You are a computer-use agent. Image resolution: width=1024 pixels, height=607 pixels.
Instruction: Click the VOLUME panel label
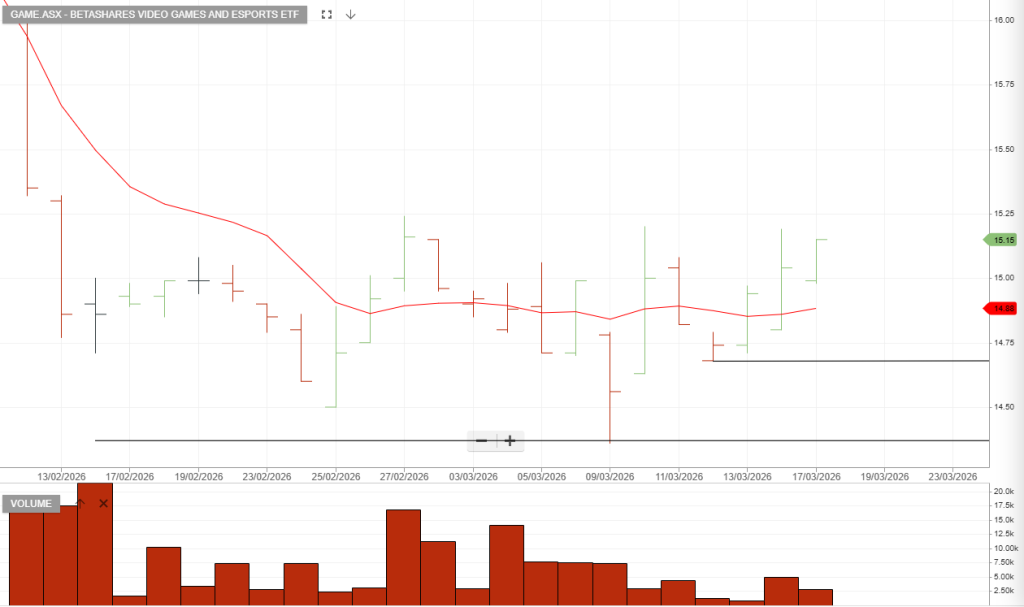(33, 503)
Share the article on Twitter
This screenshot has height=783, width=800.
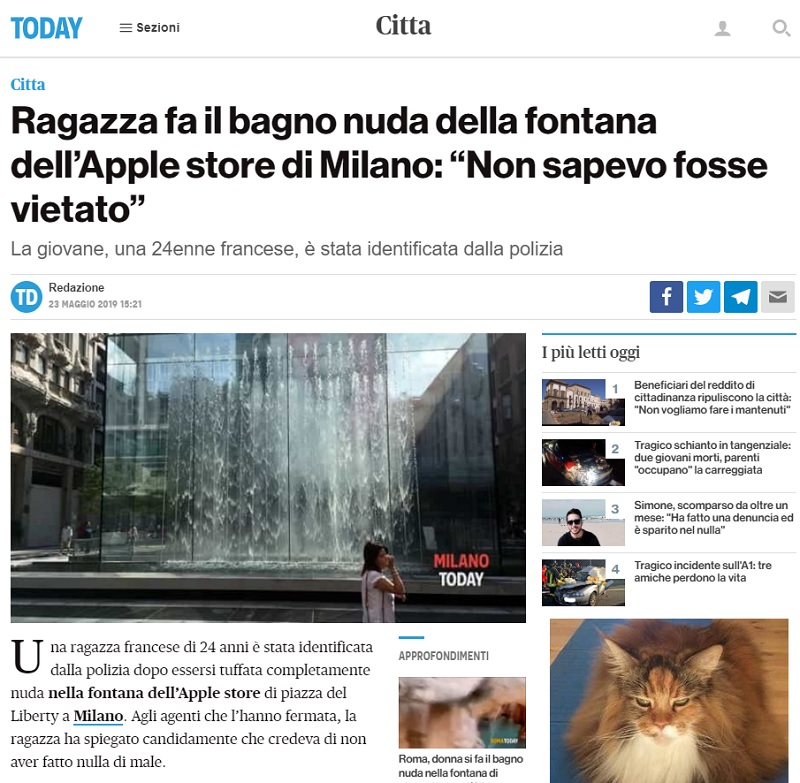[x=703, y=296]
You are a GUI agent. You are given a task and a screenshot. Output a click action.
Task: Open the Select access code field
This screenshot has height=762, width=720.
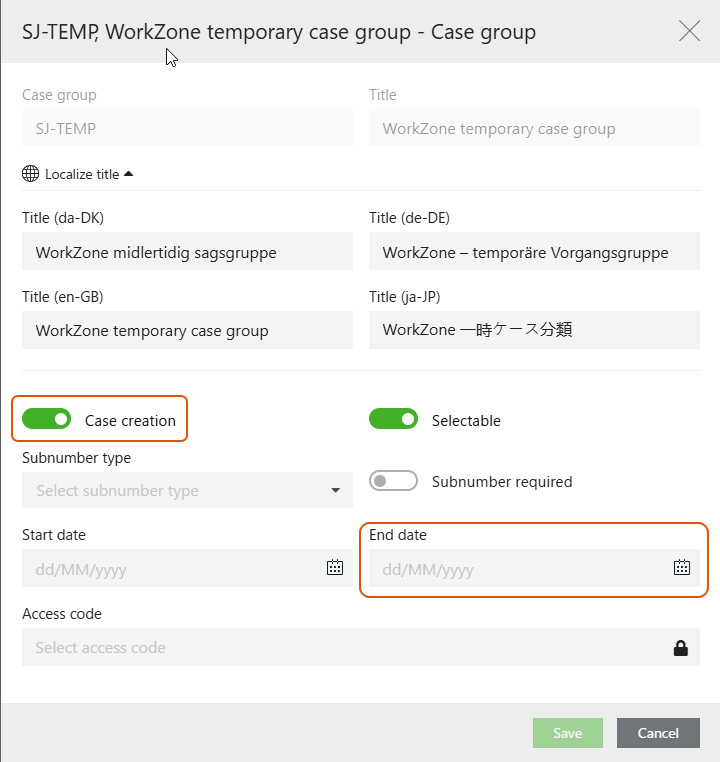pos(340,648)
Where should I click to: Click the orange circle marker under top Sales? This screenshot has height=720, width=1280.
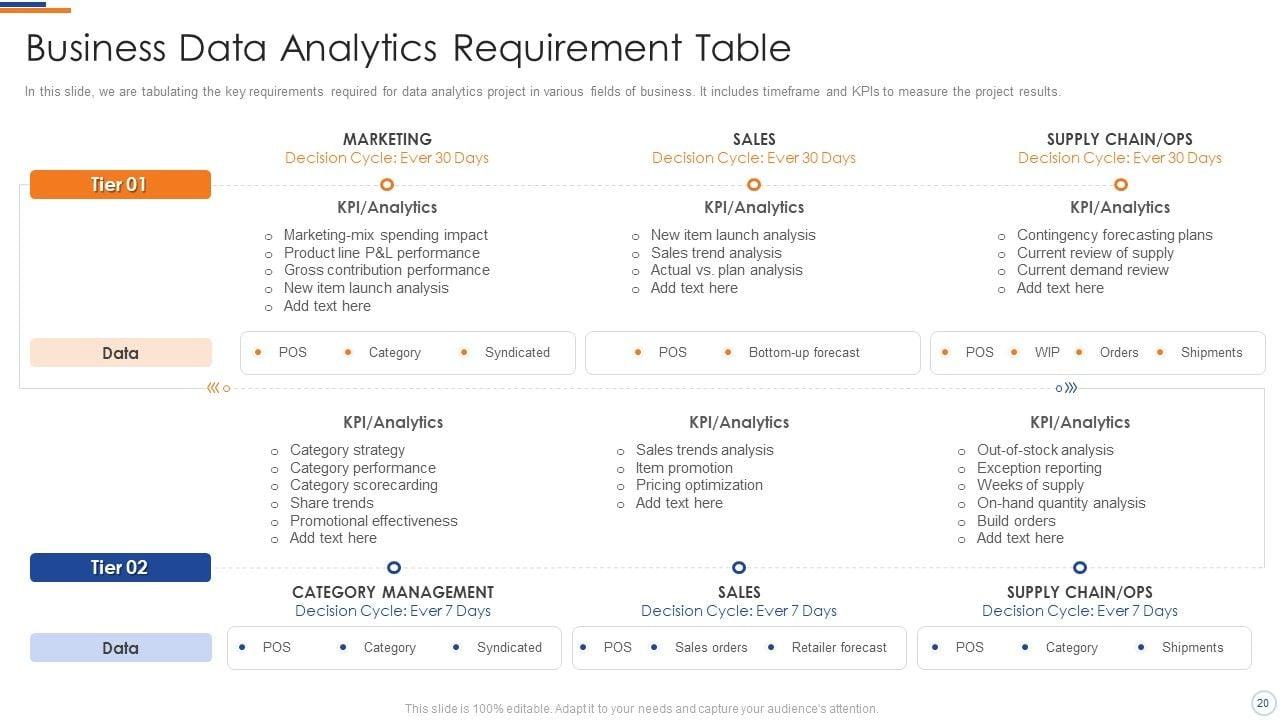coord(754,184)
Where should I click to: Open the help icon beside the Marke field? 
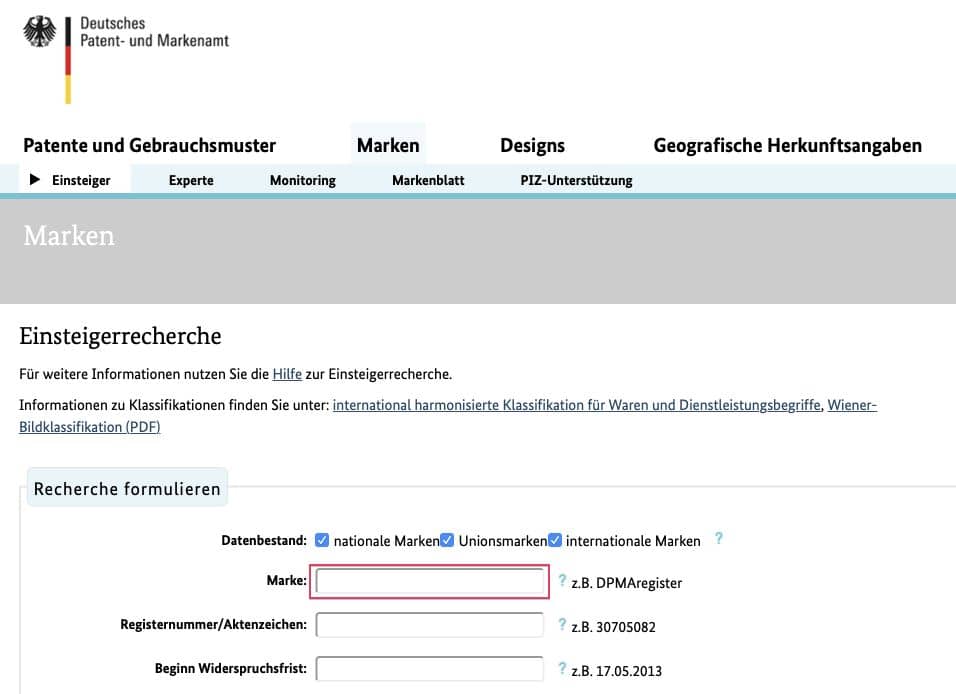coord(563,581)
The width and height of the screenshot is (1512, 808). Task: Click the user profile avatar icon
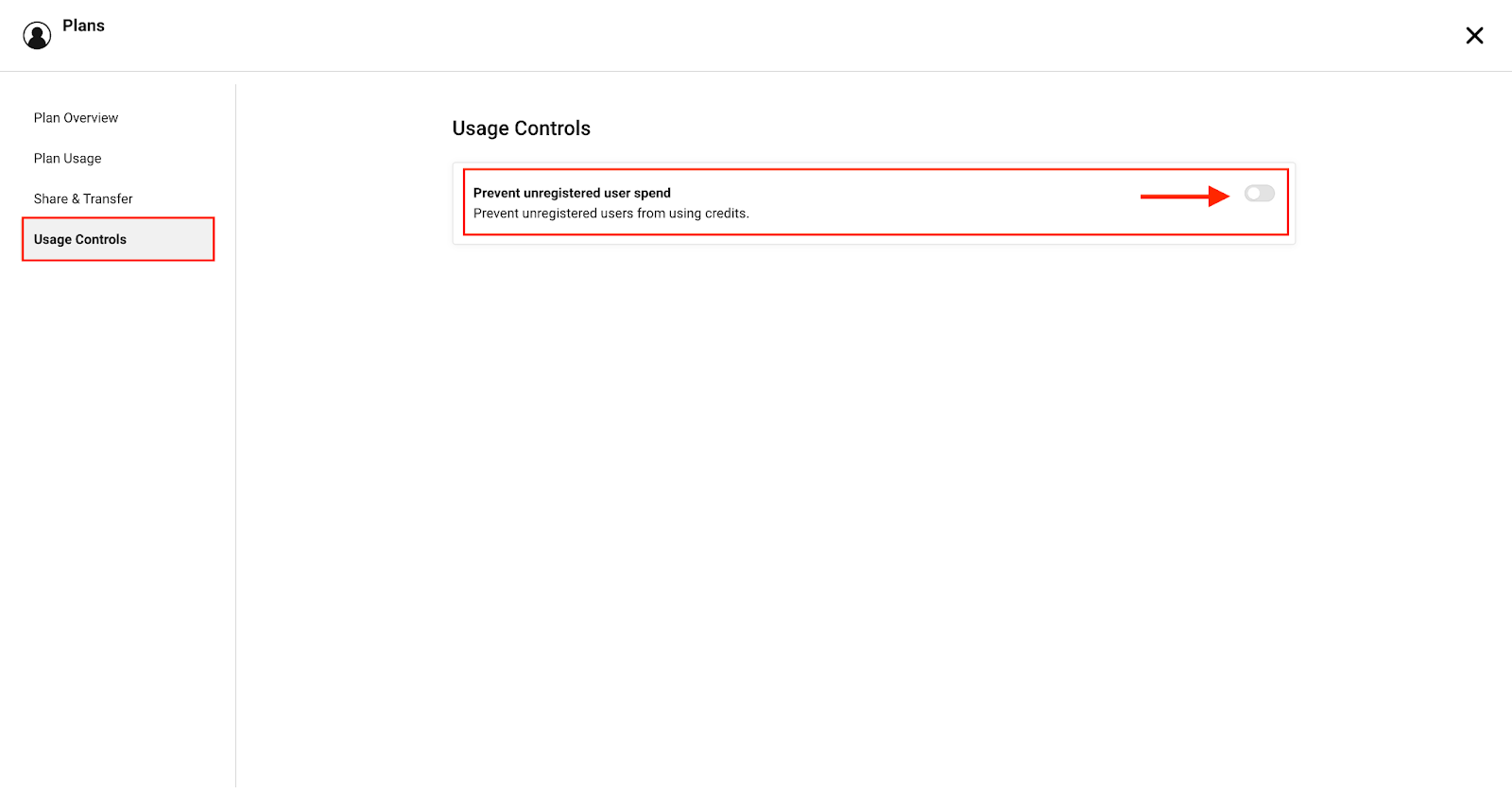click(x=37, y=36)
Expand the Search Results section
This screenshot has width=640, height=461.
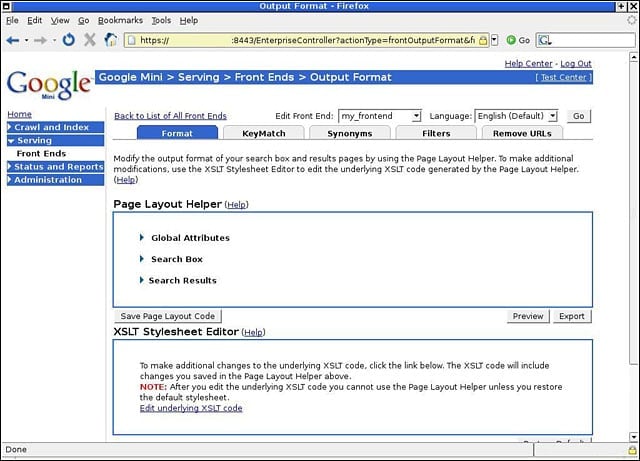(x=142, y=280)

> **PROBLEM STATEMENT**
Copy out every line of the data above, taking care to leave the pictures out.

> **EXERCISE OUTPUT**
You are a computer-use agent. Image resolution: width=1024 pixels, height=607 pixels.
Instruction: Click the VOLUME panel label
(33, 503)
Share the article on Twitter
This screenshot has height=783, width=800.
[x=703, y=296]
You are a GUI agent. You are given a task and a screenshot. Output a click action.
Task: Open the Select access code field
This screenshot has height=762, width=720.
pos(340,648)
Where should I click to: Click the orange circle marker under top Sales? This screenshot has height=720, width=1280.
coord(754,184)
Where should I click to: Open the help icon beside the Marke field? 
coord(563,581)
The width and height of the screenshot is (1512, 808). Task: Click the user profile avatar icon
click(x=37, y=36)
Expand the Search Results section
This screenshot has width=640, height=461.
(x=142, y=280)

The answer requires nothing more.